Starting with the line containing "眼睑炎药品 (595, 1242)" and going on through the line containing "Leprosy: Causes, Symptoms", return the lines of the data below exactly, and only those.
══════════════════════════════
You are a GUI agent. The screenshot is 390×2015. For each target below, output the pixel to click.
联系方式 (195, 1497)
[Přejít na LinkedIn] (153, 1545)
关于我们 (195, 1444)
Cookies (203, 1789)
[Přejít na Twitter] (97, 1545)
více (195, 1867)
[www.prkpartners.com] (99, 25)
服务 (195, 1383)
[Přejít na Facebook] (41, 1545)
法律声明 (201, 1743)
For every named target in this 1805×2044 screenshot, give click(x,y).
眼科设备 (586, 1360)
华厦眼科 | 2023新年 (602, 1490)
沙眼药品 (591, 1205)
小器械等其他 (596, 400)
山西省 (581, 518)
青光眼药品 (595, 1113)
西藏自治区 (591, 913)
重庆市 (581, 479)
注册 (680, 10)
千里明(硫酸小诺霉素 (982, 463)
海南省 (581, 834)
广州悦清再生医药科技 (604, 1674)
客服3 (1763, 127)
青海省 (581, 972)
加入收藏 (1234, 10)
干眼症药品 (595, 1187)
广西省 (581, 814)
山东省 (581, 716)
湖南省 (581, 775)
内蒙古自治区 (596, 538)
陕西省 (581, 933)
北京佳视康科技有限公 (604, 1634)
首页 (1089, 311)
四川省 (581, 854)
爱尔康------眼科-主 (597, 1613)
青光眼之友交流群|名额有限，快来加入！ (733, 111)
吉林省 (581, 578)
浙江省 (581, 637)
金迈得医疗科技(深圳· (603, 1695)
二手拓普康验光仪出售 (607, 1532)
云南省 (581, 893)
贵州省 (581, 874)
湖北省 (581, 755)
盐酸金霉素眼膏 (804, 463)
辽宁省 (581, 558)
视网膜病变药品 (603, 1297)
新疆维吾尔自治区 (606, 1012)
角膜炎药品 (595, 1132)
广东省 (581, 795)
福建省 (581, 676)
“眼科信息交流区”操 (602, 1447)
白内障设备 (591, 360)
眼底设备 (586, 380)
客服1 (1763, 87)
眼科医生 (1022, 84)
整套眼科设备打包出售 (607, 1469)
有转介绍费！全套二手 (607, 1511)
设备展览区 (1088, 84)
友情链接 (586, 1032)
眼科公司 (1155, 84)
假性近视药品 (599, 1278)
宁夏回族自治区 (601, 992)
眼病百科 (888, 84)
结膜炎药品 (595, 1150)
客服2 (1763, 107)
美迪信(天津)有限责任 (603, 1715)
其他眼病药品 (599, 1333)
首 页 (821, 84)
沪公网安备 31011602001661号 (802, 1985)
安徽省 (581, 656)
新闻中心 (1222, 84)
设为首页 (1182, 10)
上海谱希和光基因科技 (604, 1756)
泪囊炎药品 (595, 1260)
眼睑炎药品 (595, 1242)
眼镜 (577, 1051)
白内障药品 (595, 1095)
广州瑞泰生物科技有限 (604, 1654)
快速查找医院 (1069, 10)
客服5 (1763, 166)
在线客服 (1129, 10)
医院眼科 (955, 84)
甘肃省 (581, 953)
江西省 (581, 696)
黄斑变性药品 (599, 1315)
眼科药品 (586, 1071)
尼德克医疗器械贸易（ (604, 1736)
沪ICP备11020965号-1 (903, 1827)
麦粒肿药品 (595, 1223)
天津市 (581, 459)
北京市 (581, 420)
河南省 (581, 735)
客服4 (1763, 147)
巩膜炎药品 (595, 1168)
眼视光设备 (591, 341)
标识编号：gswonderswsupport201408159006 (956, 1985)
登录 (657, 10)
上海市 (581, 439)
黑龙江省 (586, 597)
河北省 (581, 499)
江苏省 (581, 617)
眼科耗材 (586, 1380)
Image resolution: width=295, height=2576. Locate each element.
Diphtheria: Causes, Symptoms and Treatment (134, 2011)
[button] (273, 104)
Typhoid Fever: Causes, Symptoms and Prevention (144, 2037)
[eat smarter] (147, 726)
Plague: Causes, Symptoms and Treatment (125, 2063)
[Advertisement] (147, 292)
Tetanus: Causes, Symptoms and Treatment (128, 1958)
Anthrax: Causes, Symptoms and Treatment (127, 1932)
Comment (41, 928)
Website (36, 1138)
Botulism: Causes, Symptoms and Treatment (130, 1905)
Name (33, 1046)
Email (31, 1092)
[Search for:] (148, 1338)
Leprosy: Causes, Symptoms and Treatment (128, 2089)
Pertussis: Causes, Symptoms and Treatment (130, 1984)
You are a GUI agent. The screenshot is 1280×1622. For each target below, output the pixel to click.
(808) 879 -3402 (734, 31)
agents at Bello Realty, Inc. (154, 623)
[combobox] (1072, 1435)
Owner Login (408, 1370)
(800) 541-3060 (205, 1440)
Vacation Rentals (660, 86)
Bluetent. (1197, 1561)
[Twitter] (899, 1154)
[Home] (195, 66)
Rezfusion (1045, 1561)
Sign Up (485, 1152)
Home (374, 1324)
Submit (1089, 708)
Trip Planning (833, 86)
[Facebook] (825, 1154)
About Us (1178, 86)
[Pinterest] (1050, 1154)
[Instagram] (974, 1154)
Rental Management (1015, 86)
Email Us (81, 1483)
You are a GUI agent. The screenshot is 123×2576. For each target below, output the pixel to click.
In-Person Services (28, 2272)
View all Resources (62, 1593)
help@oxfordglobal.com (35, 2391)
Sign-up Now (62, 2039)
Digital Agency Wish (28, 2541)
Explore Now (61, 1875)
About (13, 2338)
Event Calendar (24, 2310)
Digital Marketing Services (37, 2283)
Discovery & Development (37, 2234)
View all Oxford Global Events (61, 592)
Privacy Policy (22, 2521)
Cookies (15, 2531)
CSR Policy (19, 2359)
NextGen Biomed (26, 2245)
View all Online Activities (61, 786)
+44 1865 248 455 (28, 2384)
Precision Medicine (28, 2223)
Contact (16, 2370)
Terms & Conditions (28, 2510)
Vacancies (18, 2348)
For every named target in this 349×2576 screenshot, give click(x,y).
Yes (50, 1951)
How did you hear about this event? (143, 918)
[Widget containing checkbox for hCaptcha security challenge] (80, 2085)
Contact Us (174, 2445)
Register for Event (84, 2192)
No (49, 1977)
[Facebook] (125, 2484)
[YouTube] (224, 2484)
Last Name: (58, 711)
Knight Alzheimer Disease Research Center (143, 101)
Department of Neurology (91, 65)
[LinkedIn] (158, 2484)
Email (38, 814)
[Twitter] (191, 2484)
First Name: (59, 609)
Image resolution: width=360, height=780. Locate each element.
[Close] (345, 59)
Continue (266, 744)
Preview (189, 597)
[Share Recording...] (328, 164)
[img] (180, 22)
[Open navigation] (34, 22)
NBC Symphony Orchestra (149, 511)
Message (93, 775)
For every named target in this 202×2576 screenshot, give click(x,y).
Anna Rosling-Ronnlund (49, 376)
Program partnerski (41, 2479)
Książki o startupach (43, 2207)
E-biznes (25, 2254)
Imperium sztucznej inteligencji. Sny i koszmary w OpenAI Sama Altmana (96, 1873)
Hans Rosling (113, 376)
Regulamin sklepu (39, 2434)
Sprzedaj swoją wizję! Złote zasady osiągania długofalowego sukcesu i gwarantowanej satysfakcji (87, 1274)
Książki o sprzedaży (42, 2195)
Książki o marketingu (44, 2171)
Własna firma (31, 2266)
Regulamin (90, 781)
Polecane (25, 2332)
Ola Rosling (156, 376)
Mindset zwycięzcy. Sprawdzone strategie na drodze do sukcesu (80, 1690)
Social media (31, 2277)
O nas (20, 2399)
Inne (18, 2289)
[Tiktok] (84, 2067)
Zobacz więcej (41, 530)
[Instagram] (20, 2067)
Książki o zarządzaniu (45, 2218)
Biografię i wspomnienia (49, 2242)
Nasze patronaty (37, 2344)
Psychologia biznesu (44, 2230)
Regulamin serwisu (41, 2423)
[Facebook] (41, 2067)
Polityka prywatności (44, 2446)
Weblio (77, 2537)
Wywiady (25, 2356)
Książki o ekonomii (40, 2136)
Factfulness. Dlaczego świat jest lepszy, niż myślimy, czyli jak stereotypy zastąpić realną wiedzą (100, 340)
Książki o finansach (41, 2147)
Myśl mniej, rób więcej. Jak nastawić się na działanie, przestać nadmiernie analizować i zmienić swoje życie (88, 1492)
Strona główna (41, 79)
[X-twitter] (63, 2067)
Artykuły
══════════════════════════════
*RESULT BELOW:*
眼睑炎药品 (595, 1242)
眼镜 (577, 1051)
白内障药品 (595, 1095)
广州瑞泰生物科技有限 (604, 1654)
快速查找医院 (1069, 10)
客服5 (1763, 166)
在线客服 (1129, 10)
医院眼科 (955, 84)
甘肃省 (581, 953)
江西省 (581, 696)
黄斑变性药品 (599, 1315)
眼科药品 (586, 1071)
尼德克医疗器械贸易（ (604, 1736)
沪ICP备11020965号-1 (903, 1827)
麦粒肿药品 (595, 1223)
天津市 (581, 459)
北京市 (581, 420)
河南省 (581, 735)
客服4 (1763, 147)
巩膜炎药品 (595, 1168)
眼视光设备 (591, 341)
标识编号：gswonderswsupport201408159006 (956, 1985)
登录 (657, 10)
上海市 (581, 439)
黑龙江省 (586, 597)
河北省 (581, 499)
江苏省 (581, 617)
眼科耗材 (586, 1380)
Image resolution: width=295, height=2576. Locate each element.
Diphtheria: Causes, Symptoms and Treatment (134, 2011)
[button] (273, 104)
Typhoid Fever: Causes, Symptoms and Prevention (144, 2037)
[eat smarter] (147, 726)
Plague: Causes, Symptoms and Treatment (125, 2063)
[Advertisement] (147, 292)
Tetanus: Causes, Symptoms and Treatment (128, 1958)
Anthrax: Causes, Symptoms and Treatment (127, 1932)
Comment (41, 928)
Website (36, 1138)
Botulism: Causes, Symptoms and Treatment (130, 1905)
Name (33, 1046)
Email (31, 1092)
[Search for:] (148, 1338)
Leprosy: Causes, Symptoms and Treatment (128, 2089)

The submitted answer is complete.